(begin)

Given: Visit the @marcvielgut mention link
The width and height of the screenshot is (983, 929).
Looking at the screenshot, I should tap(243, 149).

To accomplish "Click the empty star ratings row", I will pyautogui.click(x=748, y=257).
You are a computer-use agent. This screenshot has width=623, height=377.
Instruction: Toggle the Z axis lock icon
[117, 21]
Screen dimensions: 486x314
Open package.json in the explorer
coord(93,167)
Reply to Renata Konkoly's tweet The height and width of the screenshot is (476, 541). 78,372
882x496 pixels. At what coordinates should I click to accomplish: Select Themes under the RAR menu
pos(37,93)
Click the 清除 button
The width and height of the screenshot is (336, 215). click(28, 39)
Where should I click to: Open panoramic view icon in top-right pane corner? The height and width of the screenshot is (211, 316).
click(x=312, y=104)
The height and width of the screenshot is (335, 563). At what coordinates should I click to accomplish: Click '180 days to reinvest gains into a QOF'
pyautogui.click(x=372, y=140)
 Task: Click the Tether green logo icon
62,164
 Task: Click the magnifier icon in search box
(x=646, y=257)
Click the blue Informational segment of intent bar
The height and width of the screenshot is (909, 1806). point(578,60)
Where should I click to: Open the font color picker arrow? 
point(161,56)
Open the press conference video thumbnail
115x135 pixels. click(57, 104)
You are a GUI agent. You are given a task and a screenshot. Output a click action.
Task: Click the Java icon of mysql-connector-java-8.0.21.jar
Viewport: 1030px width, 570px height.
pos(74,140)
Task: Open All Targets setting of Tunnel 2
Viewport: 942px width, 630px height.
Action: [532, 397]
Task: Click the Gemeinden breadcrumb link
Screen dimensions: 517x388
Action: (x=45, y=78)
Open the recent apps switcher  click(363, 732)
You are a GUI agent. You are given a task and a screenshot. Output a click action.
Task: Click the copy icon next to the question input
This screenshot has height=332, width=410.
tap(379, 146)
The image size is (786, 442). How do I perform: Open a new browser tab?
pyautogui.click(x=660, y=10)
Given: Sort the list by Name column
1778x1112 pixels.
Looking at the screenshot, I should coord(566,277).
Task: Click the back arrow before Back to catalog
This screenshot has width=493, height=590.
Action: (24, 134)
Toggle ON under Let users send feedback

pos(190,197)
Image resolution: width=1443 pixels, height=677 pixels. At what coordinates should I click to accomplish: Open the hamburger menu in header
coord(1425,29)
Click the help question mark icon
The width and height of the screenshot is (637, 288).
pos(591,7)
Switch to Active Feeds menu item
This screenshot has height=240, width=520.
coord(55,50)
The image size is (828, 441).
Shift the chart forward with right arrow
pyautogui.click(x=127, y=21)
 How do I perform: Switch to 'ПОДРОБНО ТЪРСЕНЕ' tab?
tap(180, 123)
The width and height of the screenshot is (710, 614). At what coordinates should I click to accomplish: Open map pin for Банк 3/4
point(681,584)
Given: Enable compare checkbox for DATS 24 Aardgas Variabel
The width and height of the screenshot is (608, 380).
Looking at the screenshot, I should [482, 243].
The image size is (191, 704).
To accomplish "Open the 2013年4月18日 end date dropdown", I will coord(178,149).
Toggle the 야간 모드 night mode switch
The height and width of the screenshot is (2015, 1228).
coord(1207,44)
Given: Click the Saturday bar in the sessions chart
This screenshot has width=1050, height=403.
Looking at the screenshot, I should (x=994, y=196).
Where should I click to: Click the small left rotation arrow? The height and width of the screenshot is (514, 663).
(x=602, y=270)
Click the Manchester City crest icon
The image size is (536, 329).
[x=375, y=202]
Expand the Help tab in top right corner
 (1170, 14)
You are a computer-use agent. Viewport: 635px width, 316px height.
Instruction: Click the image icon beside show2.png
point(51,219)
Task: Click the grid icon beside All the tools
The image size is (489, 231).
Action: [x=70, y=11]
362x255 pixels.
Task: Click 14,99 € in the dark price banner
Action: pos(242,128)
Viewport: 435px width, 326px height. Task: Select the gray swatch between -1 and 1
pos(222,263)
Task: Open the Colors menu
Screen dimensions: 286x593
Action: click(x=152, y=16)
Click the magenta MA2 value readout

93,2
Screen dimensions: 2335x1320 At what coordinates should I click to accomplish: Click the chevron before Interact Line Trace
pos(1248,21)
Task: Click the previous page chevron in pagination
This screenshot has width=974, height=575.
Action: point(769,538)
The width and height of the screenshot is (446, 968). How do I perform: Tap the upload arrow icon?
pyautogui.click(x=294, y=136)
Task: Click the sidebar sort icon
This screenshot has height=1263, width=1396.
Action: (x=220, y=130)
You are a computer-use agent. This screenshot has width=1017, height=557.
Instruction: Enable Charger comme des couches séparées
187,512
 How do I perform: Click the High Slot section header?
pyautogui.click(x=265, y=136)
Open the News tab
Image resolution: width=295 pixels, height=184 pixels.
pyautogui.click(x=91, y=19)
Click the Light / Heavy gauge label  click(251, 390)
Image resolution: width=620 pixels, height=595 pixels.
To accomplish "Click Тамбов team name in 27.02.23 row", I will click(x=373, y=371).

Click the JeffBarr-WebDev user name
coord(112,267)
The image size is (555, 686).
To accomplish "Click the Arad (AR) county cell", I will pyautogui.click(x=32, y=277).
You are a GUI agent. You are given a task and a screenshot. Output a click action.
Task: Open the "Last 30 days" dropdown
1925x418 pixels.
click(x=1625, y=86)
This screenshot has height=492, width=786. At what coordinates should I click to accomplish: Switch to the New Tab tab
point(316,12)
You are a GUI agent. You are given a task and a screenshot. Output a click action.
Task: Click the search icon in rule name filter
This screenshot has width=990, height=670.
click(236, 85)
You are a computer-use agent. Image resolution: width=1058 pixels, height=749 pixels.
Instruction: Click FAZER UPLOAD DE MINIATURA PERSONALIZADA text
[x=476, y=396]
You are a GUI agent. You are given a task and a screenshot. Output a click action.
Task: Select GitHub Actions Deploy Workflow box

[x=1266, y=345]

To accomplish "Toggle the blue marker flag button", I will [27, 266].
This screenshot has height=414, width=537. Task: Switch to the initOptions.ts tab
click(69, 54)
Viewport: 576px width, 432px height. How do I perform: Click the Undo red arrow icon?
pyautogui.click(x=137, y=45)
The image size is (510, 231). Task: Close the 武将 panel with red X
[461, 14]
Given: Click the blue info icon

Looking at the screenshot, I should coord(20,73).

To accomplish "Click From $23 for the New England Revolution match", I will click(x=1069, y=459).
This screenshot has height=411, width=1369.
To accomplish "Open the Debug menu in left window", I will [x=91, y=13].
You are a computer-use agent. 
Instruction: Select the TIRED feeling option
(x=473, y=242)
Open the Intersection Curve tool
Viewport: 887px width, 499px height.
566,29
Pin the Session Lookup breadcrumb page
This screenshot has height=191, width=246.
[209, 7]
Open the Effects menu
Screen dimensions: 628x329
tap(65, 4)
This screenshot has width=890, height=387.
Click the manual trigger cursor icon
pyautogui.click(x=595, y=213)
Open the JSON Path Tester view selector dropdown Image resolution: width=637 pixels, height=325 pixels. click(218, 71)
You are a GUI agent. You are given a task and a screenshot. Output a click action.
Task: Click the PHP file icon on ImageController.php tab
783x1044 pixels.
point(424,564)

(end)

SHORT TASK -> Reproduce the data above, changing each instance of "Screen dimensions" to "Display size" and leaving everything else untouched.

TASK RESPONSE ->
Given: Visit the @marcvielgut mention link
The width and height of the screenshot is (983, 929).
Looking at the screenshot, I should tap(243, 149).

To accomplish "Click the empty star ratings row", I will pyautogui.click(x=748, y=257).
You are a computer-use agent. This screenshot has width=623, height=377.
Instruction: Toggle the Z axis lock icon
[117, 21]
Display size: 486x314
Open package.json in the explorer
coord(93,167)
Reply to Renata Konkoly's tweet The height and width of the screenshot is (476, 541). 78,372
882x496 pixels. At what coordinates should I click to accomplish: Select Themes under the RAR menu
pos(37,93)
Click the 清除 button
The width and height of the screenshot is (336, 215). click(28, 39)
Where should I click to: Open panoramic view icon in top-right pane corner? The height and width of the screenshot is (211, 316).
click(x=312, y=104)
The height and width of the screenshot is (335, 563). At what coordinates should I click to accomplish: Click '180 days to reinvest gains into a QOF'
pyautogui.click(x=372, y=140)
 Task: Click the Tether green logo icon
62,164
 Task: Click the magnifier icon in search box
(x=646, y=257)
Click the blue Informational segment of intent bar
The height and width of the screenshot is (909, 1806). point(578,60)
Where should I click to: Open the font color picker arrow? 
point(161,56)
Open the press conference video thumbnail
115x135 pixels. click(57, 104)
You are a GUI agent. You are given a task and a screenshot. Output a click action.
Task: Click the Java icon of mysql-connector-java-8.0.21.jar
Viewport: 1030px width, 570px height.
pos(74,140)
Task: Open All Targets setting of Tunnel 2
Viewport: 942px width, 630px height.
Action: [532, 397]
Task: Click the Gemeinden breadcrumb link
Display size: 517x388
Action: (x=45, y=78)
Open the recent apps switcher  click(363, 732)
You are a GUI agent. You are given a task and a screenshot. Output a click action.
Task: Click the copy icon next to the question input
This screenshot has height=332, width=410.
tap(379, 146)
The image size is (786, 442). How do I perform: Open a new browser tab?
pyautogui.click(x=660, y=10)
Given: Sort the list by Name column
1778x1112 pixels.
Looking at the screenshot, I should coord(566,277).
Task: Click the back arrow before Back to catalog
This screenshot has width=493, height=590.
Action: (24, 134)
Toggle ON under Let users send feedback

pos(190,197)
Image resolution: width=1443 pixels, height=677 pixels. At what coordinates should I click to accomplish: Open the hamburger menu in header
coord(1425,29)
Click the help question mark icon
The width and height of the screenshot is (637, 288).
pos(591,7)
Switch to Active Feeds menu item
This screenshot has height=240, width=520.
coord(55,50)
The image size is (828, 441).
Shift the chart forward with right arrow
pyautogui.click(x=127, y=21)
 How do I perform: Switch to 'ПОДРОБНО ТЪРСЕНЕ' tab?
tap(180, 123)
The width and height of the screenshot is (710, 614). At what coordinates should I click to accomplish: Open map pin for Банк 3/4
point(681,584)
Given: Enable compare checkbox for DATS 24 Aardgas Variabel
The width and height of the screenshot is (608, 380).
Looking at the screenshot, I should [482, 243].
The image size is (191, 704).
To accomplish "Open the 2013年4月18日 end date dropdown", I will coord(178,149).
Toggle the 야간 모드 night mode switch
The height and width of the screenshot is (2015, 1228).
coord(1207,44)
Given: Click the Saturday bar in the sessions chart
This screenshot has width=1050, height=403.
Looking at the screenshot, I should (x=994, y=196).
Where should I click to: Click the small left rotation arrow? The height and width of the screenshot is (514, 663).
(x=602, y=270)
Click the Manchester City crest icon
The image size is (536, 329).
[x=375, y=202]
Expand the Help tab in top right corner
 (1170, 14)
You are a computer-use agent. Viewport: 635px width, 316px height.
Instruction: Click the image icon beside show2.png
point(51,219)
Task: Click the grid icon beside All the tools
The image size is (489, 231).
Action: [x=70, y=11]
362x255 pixels.
Task: Click 14,99 € in the dark price banner
Action: pos(242,128)
Viewport: 435px width, 326px height. Task: Select the gray swatch between -1 and 1
pos(222,263)
Task: Open the Colors menu
Display size: 286x593
Action: click(x=152, y=16)
Click the magenta MA2 value readout

93,2
Display size: 2335x1320 At what coordinates should I click to accomplish: Click the chevron before Interact Line Trace
pos(1248,21)
Task: Click the previous page chevron in pagination
This screenshot has width=974, height=575.
Action: point(769,538)
The width and height of the screenshot is (446, 968). How do I perform: Tap the upload arrow icon?
pyautogui.click(x=294, y=136)
Task: Click the sidebar sort icon
This screenshot has height=1263, width=1396.
Action: (x=220, y=130)
You are a computer-use agent. This screenshot has width=1017, height=557.
Instruction: Enable Charger comme des couches séparées
187,512
 How do I perform: Click the High Slot section header?
pyautogui.click(x=265, y=136)
Open the News tab
Image resolution: width=295 pixels, height=184 pixels.
pyautogui.click(x=91, y=19)
Click the Light / Heavy gauge label  click(251, 390)
Image resolution: width=620 pixels, height=595 pixels.
To accomplish "Click Тамбов team name in 27.02.23 row", I will click(x=373, y=371).

Click the JeffBarr-WebDev user name
coord(112,267)
The image size is (555, 686).
To accomplish "Click the Arad (AR) county cell", I will pyautogui.click(x=32, y=277).
You are a GUI agent. You are given a task and a screenshot. Output a click action.
Task: Open the "Last 30 days" dropdown
1925x418 pixels.
click(x=1625, y=86)
This screenshot has height=492, width=786. At what coordinates should I click to accomplish: Switch to the New Tab tab
point(316,12)
You are a GUI agent. You are given a task and a screenshot. Output a click action.
Task: Click the search icon in rule name filter
This screenshot has width=990, height=670.
click(236, 85)
You are a computer-use agent. Image resolution: width=1058 pixels, height=749 pixels.
Instruction: Click FAZER UPLOAD DE MINIATURA PERSONALIZADA text
[x=476, y=396]
You are a GUI agent. You are given a task and a screenshot. Output a click action.
Task: Select GitHub Actions Deploy Workflow box

[x=1266, y=345]

To accomplish "Toggle the blue marker flag button", I will [27, 266].
This screenshot has height=414, width=537. Task: Switch to the initOptions.ts tab
click(69, 54)
Viewport: 576px width, 432px height. How do I perform: Click the Undo red arrow icon?
pyautogui.click(x=137, y=45)
The image size is (510, 231). Task: Close the 武将 panel with red X
[461, 14]
Given: Click the blue info icon

Looking at the screenshot, I should coord(20,73).

To accomplish "Click From $23 for the New England Revolution match", I will click(x=1069, y=459).
This screenshot has height=411, width=1369.
To accomplish "Open the Debug menu in left window", I will [x=91, y=13].
You are a computer-use agent. 
Instruction: Select the TIRED feeling option
(x=473, y=242)
Open the Intersection Curve tool
Viewport: 887px width, 499px height.
566,29
Pin the Session Lookup breadcrumb page
This screenshot has height=191, width=246.
[209, 7]
Open the Effects menu
Display size: 628x329
tap(65, 4)
This screenshot has width=890, height=387.
Click the manual trigger cursor icon
pyautogui.click(x=595, y=213)
Open the JSON Path Tester view selector dropdown Image resolution: width=637 pixels, height=325 pixels. click(218, 71)
You are a GUI agent. You are given a task and a screenshot. Output a click action.
Task: Click the PHP file icon on ImageController.php tab
783x1044 pixels.
point(424,564)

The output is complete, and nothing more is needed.